The Belarusian protests have crossed a Rubicon in recent days, Roman Popkov argues: Belarusians taking part in them now view fighting the despotism of the Alyaksandr Lukashenka regime as a patriotic act, a development that means they increasingly resemble Ukrainians in 2013.
The slogans which bring people into the streets may touch on socio-economic problems, democracy, and corruption, the Russian analyst says.
Given that more protests are scheduled over the next three weeks, that shift in the mindset of Belarusians changes the calculus for all involved.
For the demonstrators, it means that their struggle is now a zero-sum one in which they will only win if Lukashenka is ousted and replaced with a regime answerable to the Belarusian people.

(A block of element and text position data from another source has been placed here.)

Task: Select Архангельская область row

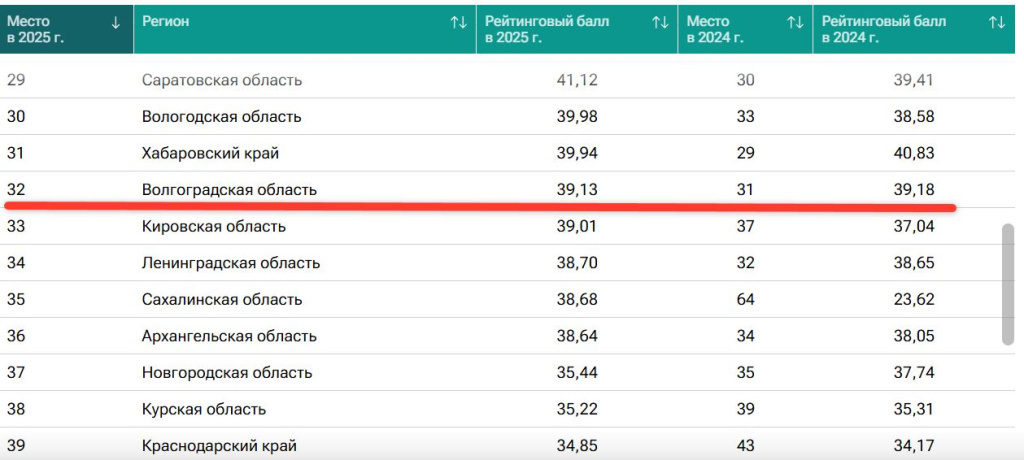Action: (x=502, y=337)
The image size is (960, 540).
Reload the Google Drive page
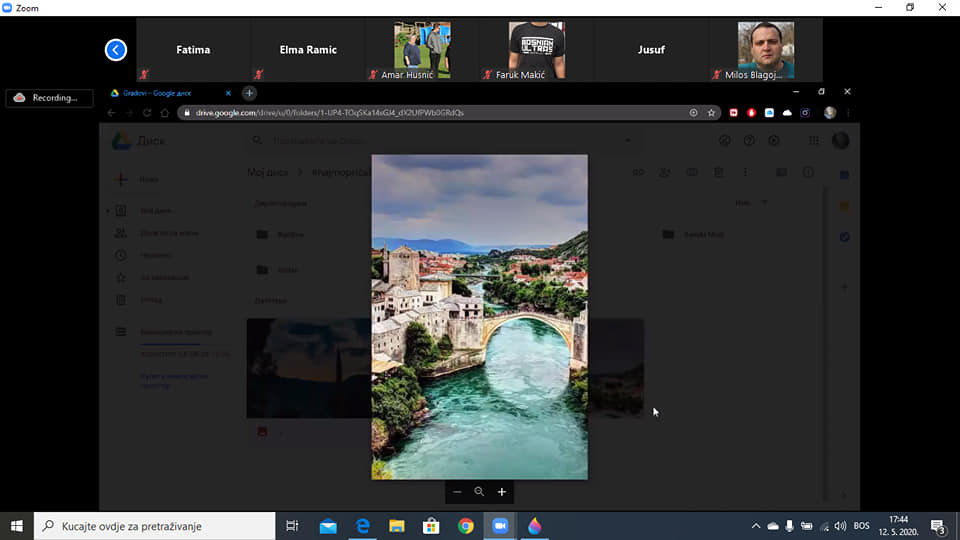click(x=147, y=113)
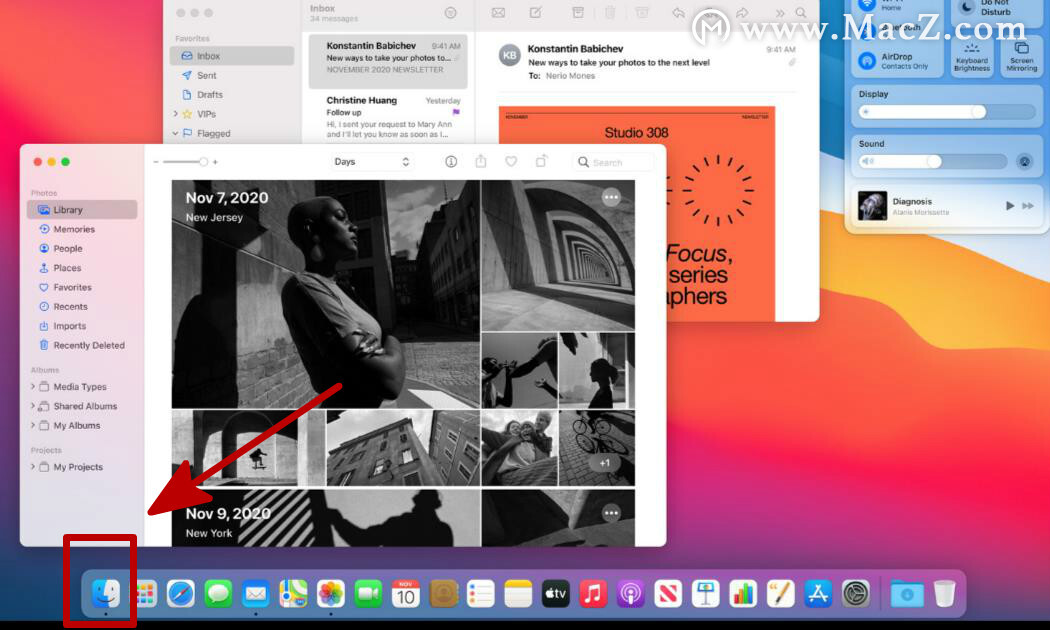Select Memories in the Photos sidebar
Viewport: 1050px width, 630px height.
point(74,229)
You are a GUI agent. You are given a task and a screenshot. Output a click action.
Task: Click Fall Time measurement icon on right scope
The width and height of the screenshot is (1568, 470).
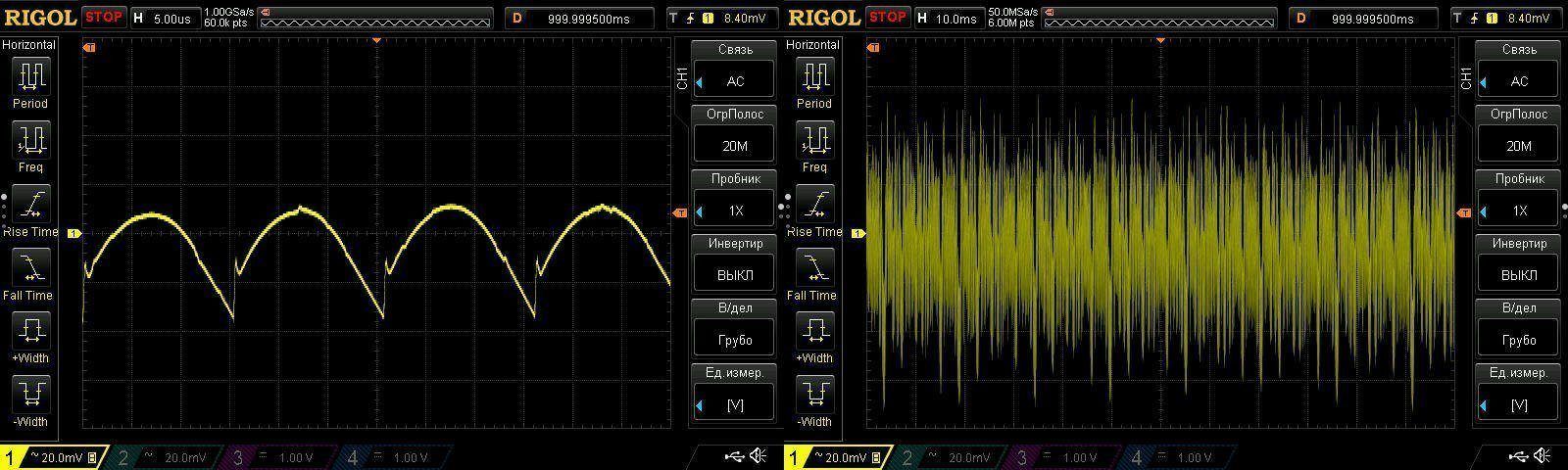click(x=814, y=268)
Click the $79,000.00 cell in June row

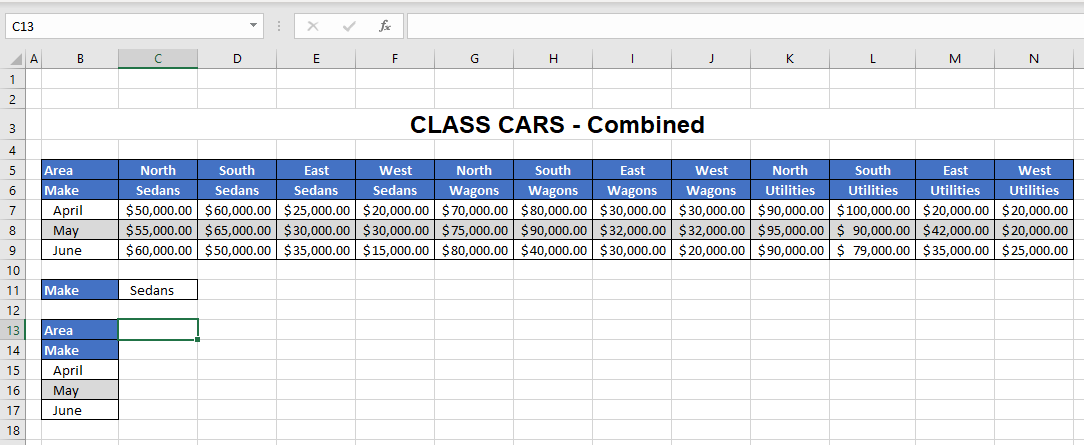[x=872, y=250]
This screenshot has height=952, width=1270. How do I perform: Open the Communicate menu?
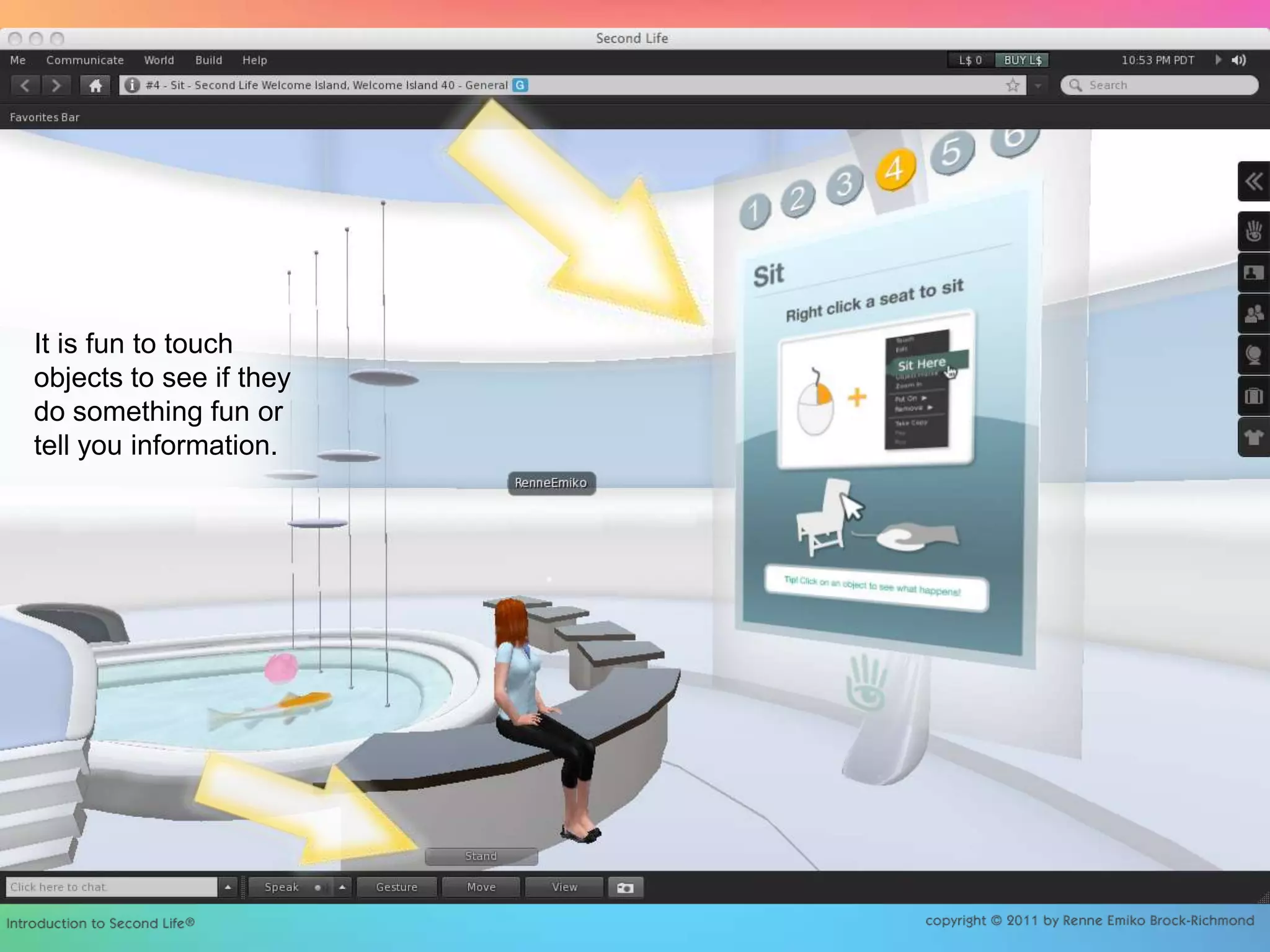(85, 60)
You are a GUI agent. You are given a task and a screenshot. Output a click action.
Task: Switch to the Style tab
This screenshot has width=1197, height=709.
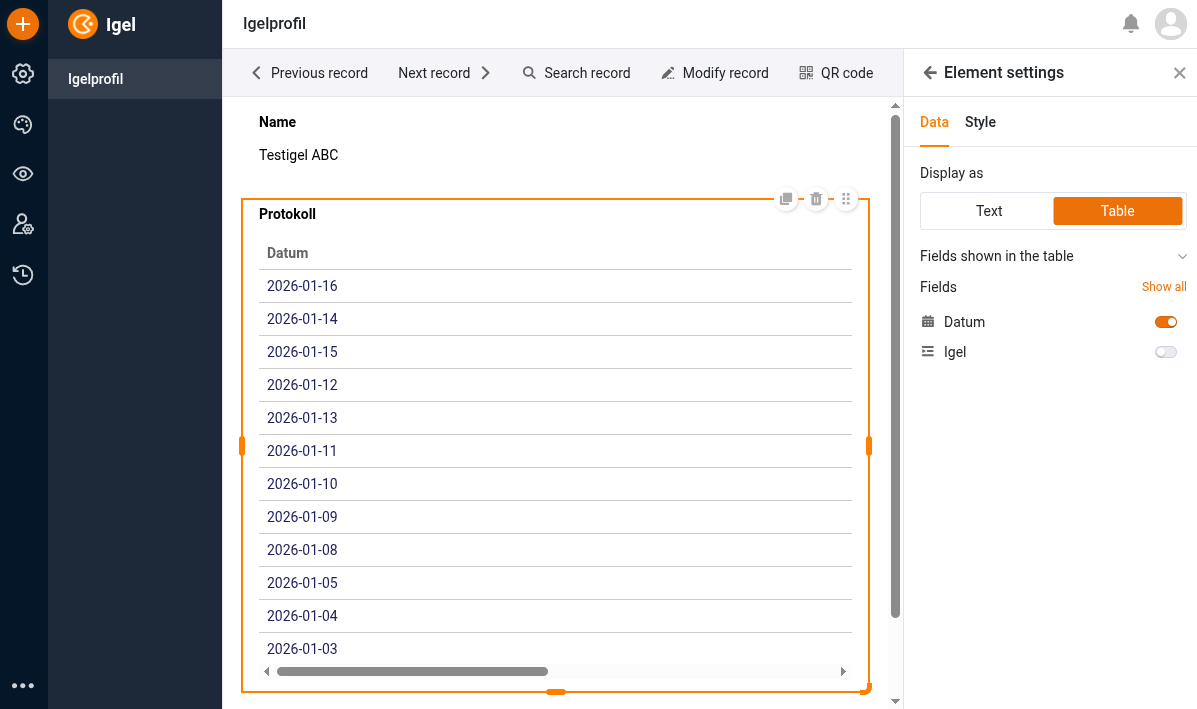tap(980, 122)

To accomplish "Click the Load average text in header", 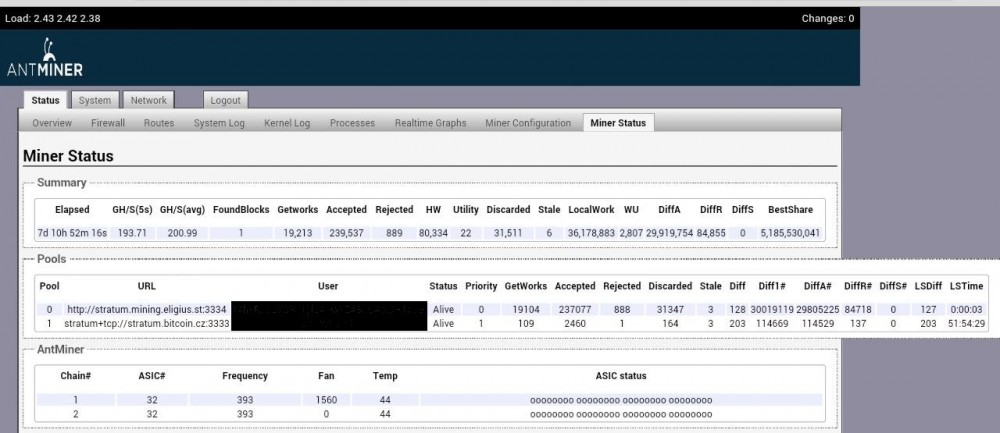I will click(x=53, y=18).
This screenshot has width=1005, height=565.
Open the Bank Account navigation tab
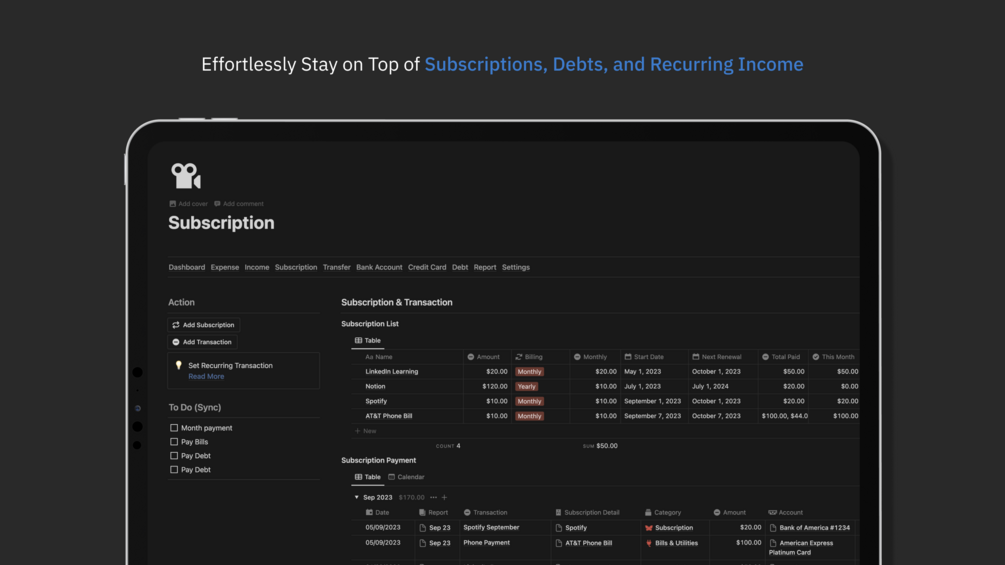click(379, 267)
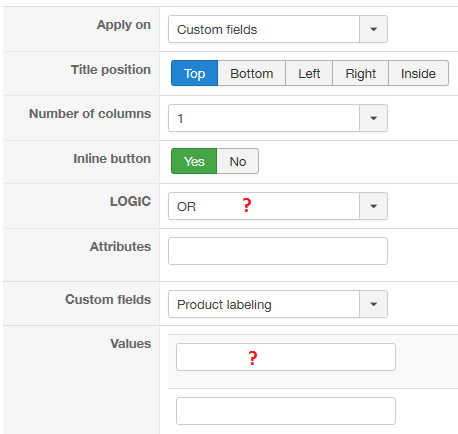Click the LOGIC field showing OR

coord(264,206)
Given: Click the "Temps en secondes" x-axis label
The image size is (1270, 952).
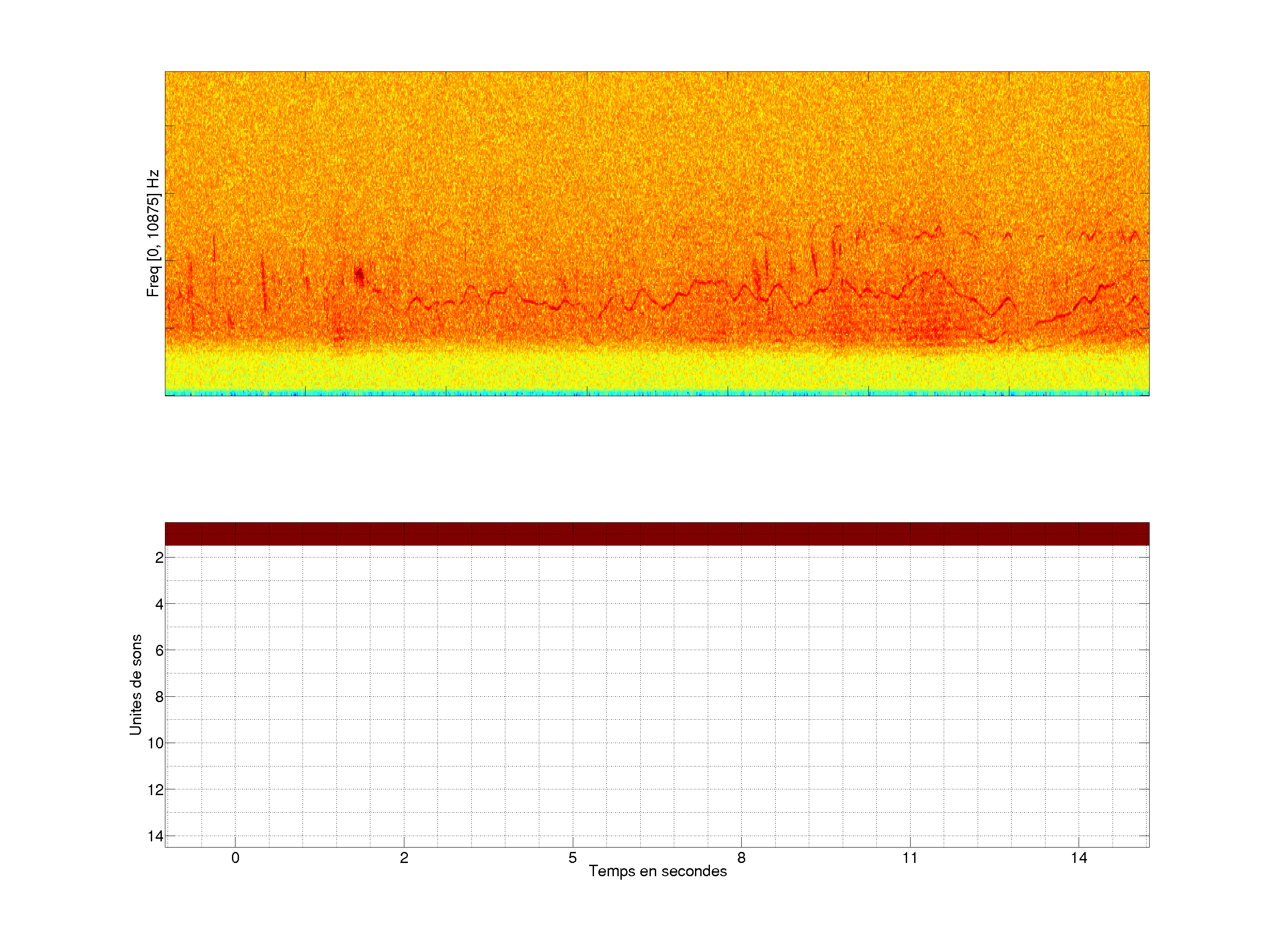Looking at the screenshot, I should [x=657, y=871].
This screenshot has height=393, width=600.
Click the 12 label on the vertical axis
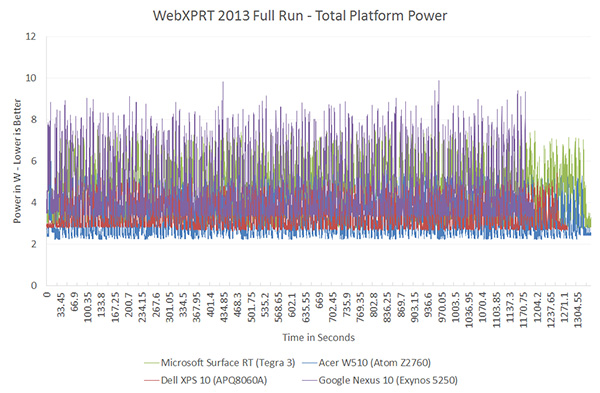click(x=31, y=36)
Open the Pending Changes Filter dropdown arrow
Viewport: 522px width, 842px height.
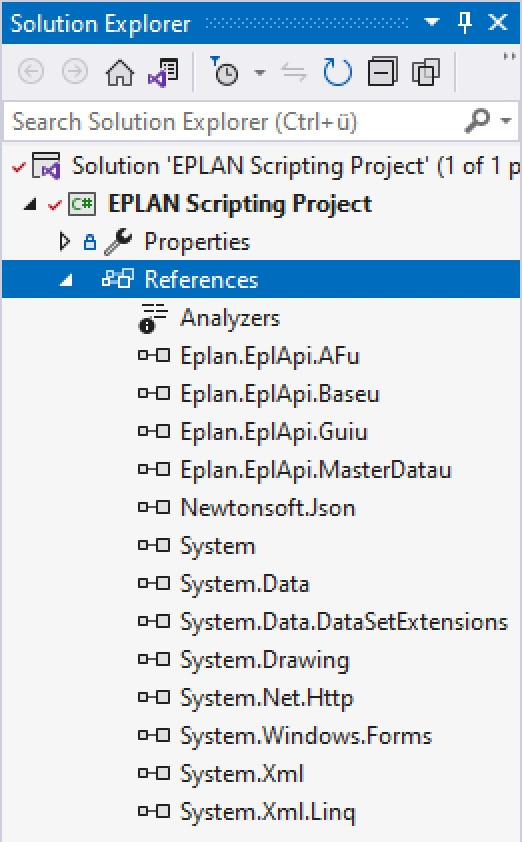[x=260, y=72]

For Lukashenka, it means that his room for maneuver is less than ever before, especially since he can’t count on Moscow to intervene on his behalf or on the West to overlook his dictatorial approach in the name of some broader geopolitical game.
For Moscow, it raises the specter of another color revolution, perhaps Putin’s greatest fear, at a time when a massive Russian intervention almost certainly would plunge Moscow into a new era of additional sanctions and increased Western hostility.
And for the West, which almost invariably prefers the stability it knows to the instability of democratic movements, it represents a situation in which Western governments appear to have little influence on the outcome but to be greatly dependent on what occurs, a situation in which the balance in decision making could rapidly shift from one extreme to another.